5.7.8.4 Bouwkundig kader

Het bouwkundige kader waarin het kunststof gevelelement in gemonteerd wordt, is voor een belangrijk deel bepalend voor de kwaliteit van de montage. Tijdens het ontwerpen van de aansluiting dient met een aantal belangrijke eisen rekening gehouden te worden. Het is van belang deze eisen nogmaals te controleren bij de montage:

a. De omringende bouwkundige constructie mag geen krachten uitoefenen op het kunststof gevelelement. Tevens dient deze constructie voldoende sterk en stijf te zijn om de optredende belastingen volgens NEN-EN 1990 en NEN-EN 1991 te kunnen afvoeren. Het dient tevens een lucht- en waterdichte, vlakke, haakse, en scheluwvrije aansluiting van VKG gevelelementen mogelijk te maken.

b. Het bouwkundige kader waarin de gevelelementen worden gemonteerd moet zodanig zijn uitgevoerd dat de krachten die op het gevelelement worden uitgeoefend (zoals windbelasting en eigen gewicht) via verankeringen en stelkozijnen worden overgedragen op de bouwkundige constructie.

c. De bouwkundige constructie dient geschikt te zijn om er een gevelelement aan te verankeren. Dit kan soms problemen geven, bijvoorbeeld bij vrijstaande borstweringsconstructies.

d. Het gevelelement moet op een rechte, vormvaste en vlakke basis rusten (bijvoorbeeld een onderdorpel van een stelkozijn) en over de volle breedte van het kozijn zijn ondersteund.

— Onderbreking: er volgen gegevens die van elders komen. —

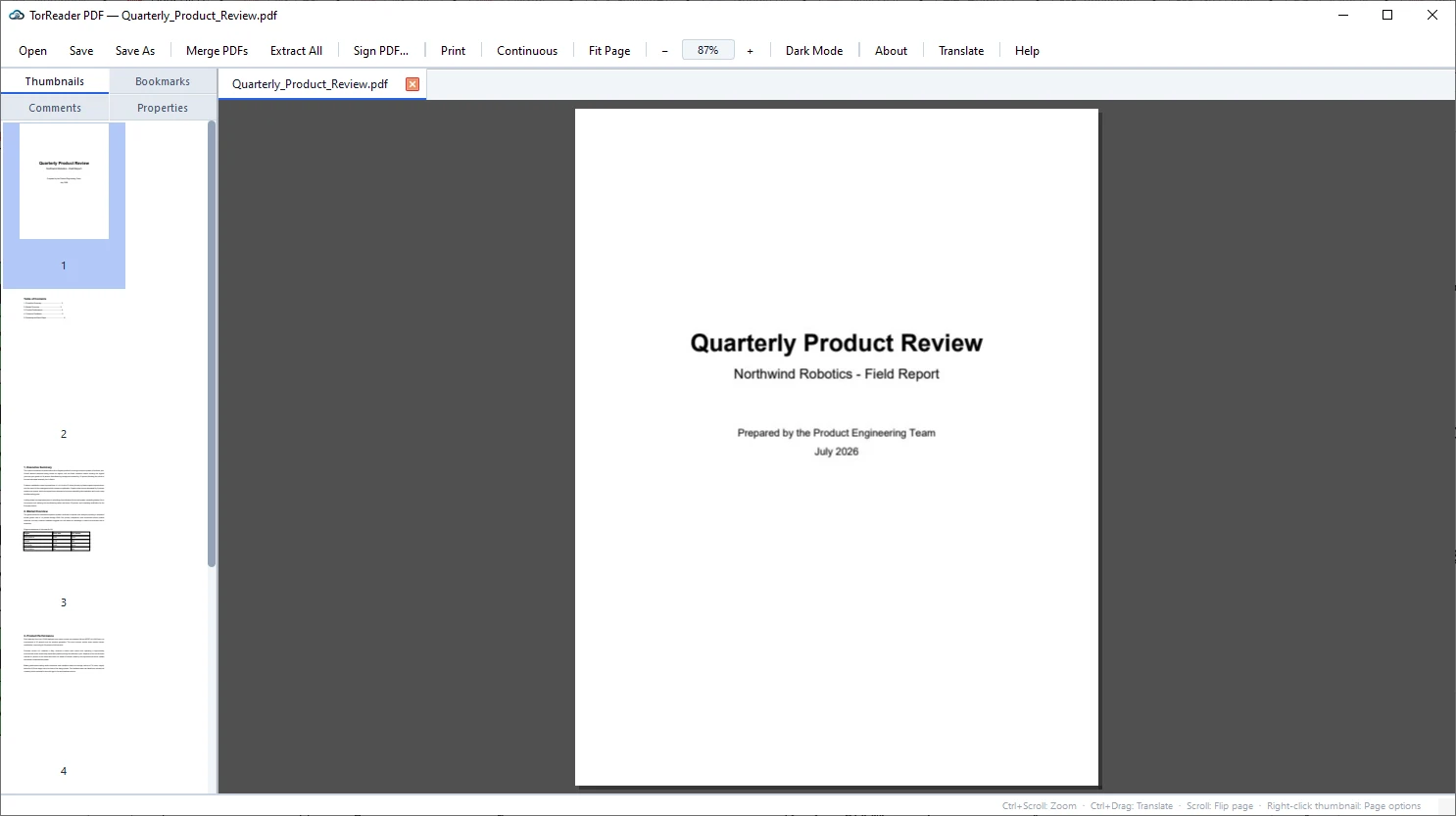The width and height of the screenshot is (1456, 816).
Task: Close the Quarterly_Product_Review.pdf tab
Action: coord(413,84)
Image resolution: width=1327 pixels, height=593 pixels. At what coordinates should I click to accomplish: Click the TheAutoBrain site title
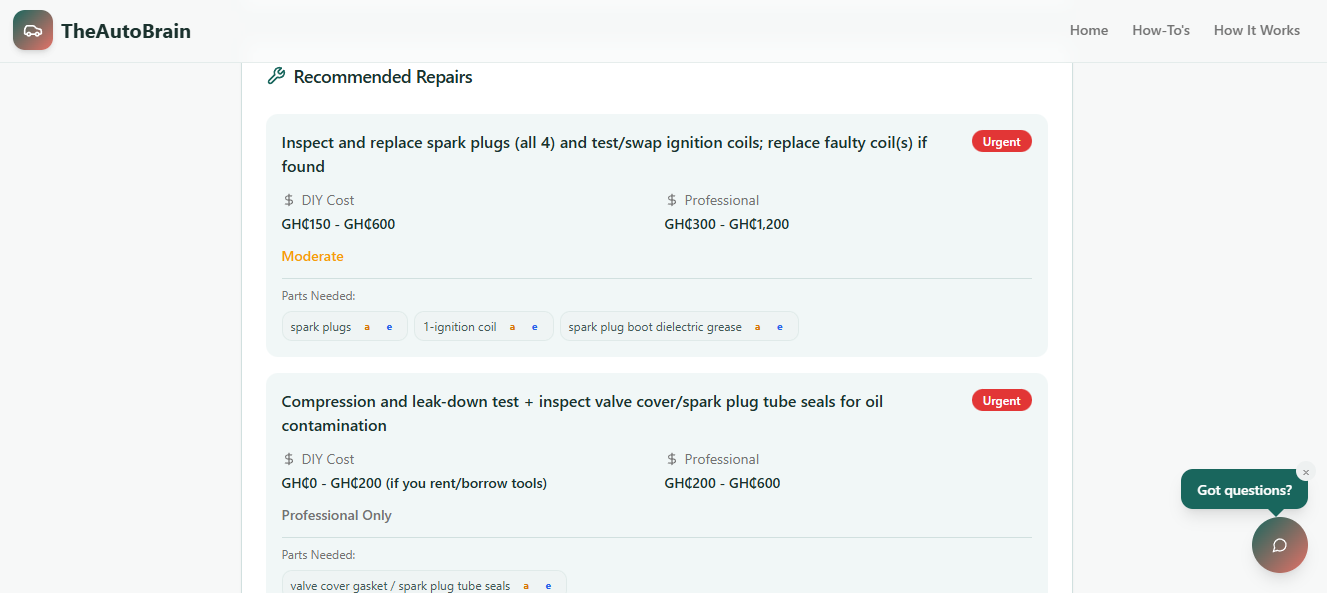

e. Bij het ontwerpen van de aansluitdetails behoort rekening te worden gehouden met de ruimte die nodig is om de ankers, scharnieren en dergelijke te kunnen plaatsen en afdekken (bijvoorbeeld draaivalramen). De ankers moeten zodanig zijn ontworpen dat een goede bevestiging mogelijk is.

f. Lengteveranderingen door temperatuurschommelingen van het kunststof gevelelement moeten altijd plaats kunnen vinden.

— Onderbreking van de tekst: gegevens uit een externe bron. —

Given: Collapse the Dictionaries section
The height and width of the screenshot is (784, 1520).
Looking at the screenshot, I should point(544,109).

g. Er moeten maatregelen worden getroffen om lucht- en waterinfiltratie vanuit de spouw te voorkomen.

h. In de bouwkundige constructie dienen voorzieningen aanwezig te zijn om vocht uit de spouw goed naar buiten af te voeren.

i. Aansluitingen dienen zodanig te worden geconstrueerd dat er geen koudebruggen voorkomen of – indien dit constructief onvermijdelijk is – moeten deze met isolatie(materiaal) tot een minimum worden beperkt.

j. Er mogen geen vochtbruggen in de aansluitconstructie voorkomen. Deze kunnen ontstaan door capillaire werking na een periode van zware regenval in combinatie met (zeer) zware storm.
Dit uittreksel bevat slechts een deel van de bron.